The verbalizer describes a distribution over the upcoming response at this token position and
often hedges.
[D] Concept judge
Claude Sonnet (claude-sonnet-4-6) via the Anthropic API; open-vocabulary
extraction of ≤4 lowercase concept tags per verbalization, prompt-cached. Tags are normalized by
lowercasing / stripping (no synonym-merge pass yet). Full prompt:
Extract the concepts the description says are PRESENT — what the model is representing or about to do. Output 1–4 concise tags.
· short canonical noun phrases, lowercase. The examples below are from UNRELATED domains and only illustrate the FORM of a good tag (a topic, a format, a tone) — do NOT bias your tags toward them: e.g. "weather forecast", "recipe instructions", "bulleted list", "enthusiastic tone".
· name SPECIFIC content/structure, not vague words like "response" or "text".
· use plain, conventional phrasing for each tag rather than elaborate paraphrases (e.g. "weather forecast" not "a description of upcoming atmospheric conditions").
· include format/structure as a concept when present (e.g. "bulleted list", "numbered steps").
Tag ONLY what the description actually states; never emit a tag just because it appears as an example here.
Respond with ONLY a JSON object: {"concepts": ["tag", ...]}
[E] Probe–concept association metric
The association score measures how much more often a concept shows up in the readout when the probe fires than when it's quiet.
- Rank every prompt by how strongly the probe fires.
- For one concept, check how often the NLA mentions it in the top third (probe fires most) vs the bottom third (probe quietest).

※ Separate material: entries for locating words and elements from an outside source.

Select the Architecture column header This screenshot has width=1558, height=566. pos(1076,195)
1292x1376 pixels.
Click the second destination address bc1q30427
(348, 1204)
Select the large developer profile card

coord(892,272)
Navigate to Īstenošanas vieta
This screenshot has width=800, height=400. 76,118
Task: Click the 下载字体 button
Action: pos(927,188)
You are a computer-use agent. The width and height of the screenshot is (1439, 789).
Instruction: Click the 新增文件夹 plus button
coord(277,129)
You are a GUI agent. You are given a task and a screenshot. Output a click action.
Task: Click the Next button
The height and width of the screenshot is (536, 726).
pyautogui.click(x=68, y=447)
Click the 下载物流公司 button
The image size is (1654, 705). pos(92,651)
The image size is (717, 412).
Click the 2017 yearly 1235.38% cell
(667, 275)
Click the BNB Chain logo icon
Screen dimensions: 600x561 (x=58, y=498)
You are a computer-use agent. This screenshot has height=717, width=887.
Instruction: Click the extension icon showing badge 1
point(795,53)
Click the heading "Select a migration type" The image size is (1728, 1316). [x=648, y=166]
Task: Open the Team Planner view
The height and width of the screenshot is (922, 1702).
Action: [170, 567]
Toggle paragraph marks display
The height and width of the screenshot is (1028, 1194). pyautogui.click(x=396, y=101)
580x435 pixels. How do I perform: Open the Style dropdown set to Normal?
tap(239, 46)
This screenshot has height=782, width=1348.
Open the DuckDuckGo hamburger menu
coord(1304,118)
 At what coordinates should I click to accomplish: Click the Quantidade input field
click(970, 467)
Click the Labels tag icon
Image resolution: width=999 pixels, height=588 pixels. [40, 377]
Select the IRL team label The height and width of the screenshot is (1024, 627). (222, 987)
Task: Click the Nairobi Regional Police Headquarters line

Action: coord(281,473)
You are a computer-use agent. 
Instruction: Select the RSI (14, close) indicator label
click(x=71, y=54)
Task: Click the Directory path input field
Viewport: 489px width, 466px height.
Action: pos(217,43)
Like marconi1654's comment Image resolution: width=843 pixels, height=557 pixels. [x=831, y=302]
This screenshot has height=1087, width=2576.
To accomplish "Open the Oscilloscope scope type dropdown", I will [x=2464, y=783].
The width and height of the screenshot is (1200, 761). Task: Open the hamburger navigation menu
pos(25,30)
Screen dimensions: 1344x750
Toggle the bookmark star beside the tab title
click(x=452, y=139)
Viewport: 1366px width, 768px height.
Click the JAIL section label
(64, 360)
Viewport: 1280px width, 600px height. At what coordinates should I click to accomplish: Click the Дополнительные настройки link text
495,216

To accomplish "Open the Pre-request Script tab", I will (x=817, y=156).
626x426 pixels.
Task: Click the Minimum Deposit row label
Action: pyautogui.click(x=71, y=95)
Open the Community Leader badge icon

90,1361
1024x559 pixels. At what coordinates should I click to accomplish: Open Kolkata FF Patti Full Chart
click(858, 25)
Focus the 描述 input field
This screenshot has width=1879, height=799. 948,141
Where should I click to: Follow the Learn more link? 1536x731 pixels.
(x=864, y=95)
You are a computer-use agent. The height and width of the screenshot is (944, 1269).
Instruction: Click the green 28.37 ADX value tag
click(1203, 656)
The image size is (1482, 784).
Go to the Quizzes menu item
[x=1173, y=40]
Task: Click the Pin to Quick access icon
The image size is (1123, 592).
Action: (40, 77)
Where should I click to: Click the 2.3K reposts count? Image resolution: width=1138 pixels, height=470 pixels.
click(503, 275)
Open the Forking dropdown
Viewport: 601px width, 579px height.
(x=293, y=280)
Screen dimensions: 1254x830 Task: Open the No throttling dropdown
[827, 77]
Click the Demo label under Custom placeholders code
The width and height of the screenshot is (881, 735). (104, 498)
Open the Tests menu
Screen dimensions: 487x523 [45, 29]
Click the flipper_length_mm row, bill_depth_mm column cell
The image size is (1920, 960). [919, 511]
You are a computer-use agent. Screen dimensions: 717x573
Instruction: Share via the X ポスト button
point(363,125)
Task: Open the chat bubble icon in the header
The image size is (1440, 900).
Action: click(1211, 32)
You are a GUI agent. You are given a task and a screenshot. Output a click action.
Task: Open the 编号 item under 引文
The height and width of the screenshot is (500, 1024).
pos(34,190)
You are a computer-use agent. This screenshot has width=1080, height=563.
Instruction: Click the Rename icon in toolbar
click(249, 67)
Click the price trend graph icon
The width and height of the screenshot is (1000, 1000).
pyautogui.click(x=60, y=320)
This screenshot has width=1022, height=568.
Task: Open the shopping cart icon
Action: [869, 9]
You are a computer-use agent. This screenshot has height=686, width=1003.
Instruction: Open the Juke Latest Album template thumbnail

- Score = (how often in the top third) − (how often in the bottom third).
positive = more common when firing than when quiet → the probe keys on
it (+1.0 = always present when firing, never present when quiet).
0 = equally common either way → unrelated.
negative = more common
when the probe stays quiet.
Hyperparameters: top / bottom third by projection (top_frac = 0.33).
Concepts seen fewer than 4 times are dropped.
[F] Compute & run
Modal.com on-demand GPUs — target extraction on H100×2, NLA serving on H100×4
(tensor-parallel 4); the two 70B models run sequentially. Concept judge calls go to the Anthropic API.
Frozen run part3v1, n = 200 (the 2×2, 50 prompts per cell).